Sec. 45a-290. (Formerly Sec. 45-168). Administration with the will annexed
and de bonis non. (a) If no person has been designated in a will to be executor, or if the
person designated in the will to be executor has died or refuses to accept or is incapable of
accepting such trust, and no alternate or successor has been named, the court shall commit the administration of the estate, with the will annexed, to any person or persons
in accordance with the order of priority for the appointment of administrators under
subsection (c) of section 45a-303, except that any person who is entitled to a bequest
or devise under such will, or his or her designee, shall have priority over a person who
is not so entitled, or on the objection of any one interested under such will or of any
creditor, which objection is found reasonable by the court, the court may commit the
administration of the estate, with the will annexed, to any person whom the court deems
proper, taking a probate bond.
(b) If during the settlement of an estate, the executor or the administrator with the
will annexed appointed by the court dies or resigns or is removed from such trust, and
no alternate or successor has been named in the will, the court shall appoint an administrator of the estate with the will annexed, de bonis non, subject to the same provisions
as to hearing, notice, waiver of or order dispensing with notice, selection of the administrator and bond, as are stated in this section and section 45a-286.

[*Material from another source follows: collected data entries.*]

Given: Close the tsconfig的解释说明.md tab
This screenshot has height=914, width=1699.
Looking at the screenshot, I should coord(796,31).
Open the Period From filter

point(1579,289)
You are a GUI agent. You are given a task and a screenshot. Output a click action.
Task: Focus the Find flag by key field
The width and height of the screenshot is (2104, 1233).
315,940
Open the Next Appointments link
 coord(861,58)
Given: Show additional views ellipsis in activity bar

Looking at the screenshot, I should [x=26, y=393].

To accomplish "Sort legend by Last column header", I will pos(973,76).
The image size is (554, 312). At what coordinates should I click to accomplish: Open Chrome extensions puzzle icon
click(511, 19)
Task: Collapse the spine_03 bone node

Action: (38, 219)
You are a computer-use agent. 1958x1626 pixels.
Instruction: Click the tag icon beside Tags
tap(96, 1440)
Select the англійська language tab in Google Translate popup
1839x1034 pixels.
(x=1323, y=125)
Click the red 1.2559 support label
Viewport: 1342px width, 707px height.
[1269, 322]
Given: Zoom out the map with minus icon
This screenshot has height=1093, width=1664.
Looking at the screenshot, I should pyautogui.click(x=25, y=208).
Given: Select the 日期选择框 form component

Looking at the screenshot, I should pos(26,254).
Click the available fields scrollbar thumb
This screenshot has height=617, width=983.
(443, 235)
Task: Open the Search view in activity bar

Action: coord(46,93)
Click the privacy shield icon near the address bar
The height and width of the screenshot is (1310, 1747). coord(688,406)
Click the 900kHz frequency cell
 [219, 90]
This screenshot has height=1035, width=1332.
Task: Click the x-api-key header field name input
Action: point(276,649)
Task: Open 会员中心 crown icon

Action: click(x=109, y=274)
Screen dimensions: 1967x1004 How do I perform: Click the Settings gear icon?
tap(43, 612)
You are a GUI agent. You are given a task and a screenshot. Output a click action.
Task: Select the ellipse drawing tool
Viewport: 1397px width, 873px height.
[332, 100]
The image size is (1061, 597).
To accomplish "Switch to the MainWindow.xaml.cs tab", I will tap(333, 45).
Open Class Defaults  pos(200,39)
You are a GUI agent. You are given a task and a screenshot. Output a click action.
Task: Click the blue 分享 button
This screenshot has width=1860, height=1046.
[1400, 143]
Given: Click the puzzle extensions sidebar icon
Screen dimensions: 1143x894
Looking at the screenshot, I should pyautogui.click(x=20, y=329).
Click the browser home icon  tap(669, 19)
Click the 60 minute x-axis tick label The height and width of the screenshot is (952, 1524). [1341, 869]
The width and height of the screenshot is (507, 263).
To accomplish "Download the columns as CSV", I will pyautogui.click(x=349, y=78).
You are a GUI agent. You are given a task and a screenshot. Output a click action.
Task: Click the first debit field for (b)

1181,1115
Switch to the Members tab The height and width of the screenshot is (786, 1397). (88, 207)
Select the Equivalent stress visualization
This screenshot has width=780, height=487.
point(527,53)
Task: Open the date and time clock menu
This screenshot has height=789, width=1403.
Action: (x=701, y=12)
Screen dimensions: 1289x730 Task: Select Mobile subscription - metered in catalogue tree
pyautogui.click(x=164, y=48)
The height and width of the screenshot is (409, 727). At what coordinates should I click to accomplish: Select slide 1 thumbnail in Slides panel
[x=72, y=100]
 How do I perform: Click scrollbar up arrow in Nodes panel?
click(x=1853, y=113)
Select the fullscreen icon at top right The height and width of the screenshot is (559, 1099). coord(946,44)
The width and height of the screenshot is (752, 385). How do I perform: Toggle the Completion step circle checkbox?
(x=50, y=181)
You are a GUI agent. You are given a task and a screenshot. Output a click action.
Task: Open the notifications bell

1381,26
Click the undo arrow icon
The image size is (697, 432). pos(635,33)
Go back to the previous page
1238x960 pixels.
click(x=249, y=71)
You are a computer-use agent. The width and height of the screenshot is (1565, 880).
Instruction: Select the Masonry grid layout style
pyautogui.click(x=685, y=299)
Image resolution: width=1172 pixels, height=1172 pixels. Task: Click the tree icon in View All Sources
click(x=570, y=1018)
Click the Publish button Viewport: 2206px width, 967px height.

(c) If the person designated in the will to be executor has died or refuses to accept
or is incapable of accepting such trust, or if during the settlement of the estate, the
executor appointed by the court dies, or resigns or is removed from such trust, and the
will names an alternate or a successor, the court shall appoint such alternate or successor
executor named in said will as executor, who shall have all the powers and duties as
provided in the will. Such appointment shall be subject to the same provisions as to
hearing, notice, waiver of or order dispensing with notice, and bond, as are stated in
this section and sections 45a-286 and 45a-289.
(1949 Rev., S. 6961; P.A. 80-476, S. 248; P.A. 82-2, S. 1.)
History: P.A. 80-476 divided section into Subsecs. and rephrased provisions; P.A. 82-2 amended Subsec. (a) to provide
for priority for appointment of administrators and added Subsec. (c) providing for appointment of alternate or successor
named in the will; Sec. 45-168 transferred to Sec. 45a-290 in 1991.
See Sec. 52-60 re appointment of probate judge as attorney for nonresident fiduciary.
Annotations to former section 45-168:
Applies to estates of deceased residents only. 49 C. 420. Want of integrity or business experience not the "incapacity"
meant by this section. 61 C. 426. Court having approved executor named in the will cannot appoint an administrator with
the will annexed and such appointment is void. 67 C. 187. Duty of court to approve executor named in will; but foreign
corporation held incapable of acting. 74 C. 626. Source of executor's title. 67 C. 81; 74 C. 87. Effect of approval of executor
in another state where will probated there. 81 C. 681.
The appointment of an administrator de bonis non occurs only when the original fiduciary has resigned, died or been
removed. 21 CS 312.
Annotations to present section:
Subsec. (c):
Cited. 225 C. 919. Cited. 228 C. 439.
Probate court has no discretion to appoint as executor someone other than person named; testators are entitled to select
their own executors who may not be rejected unless excluded by common law or statute. 30 CA 334.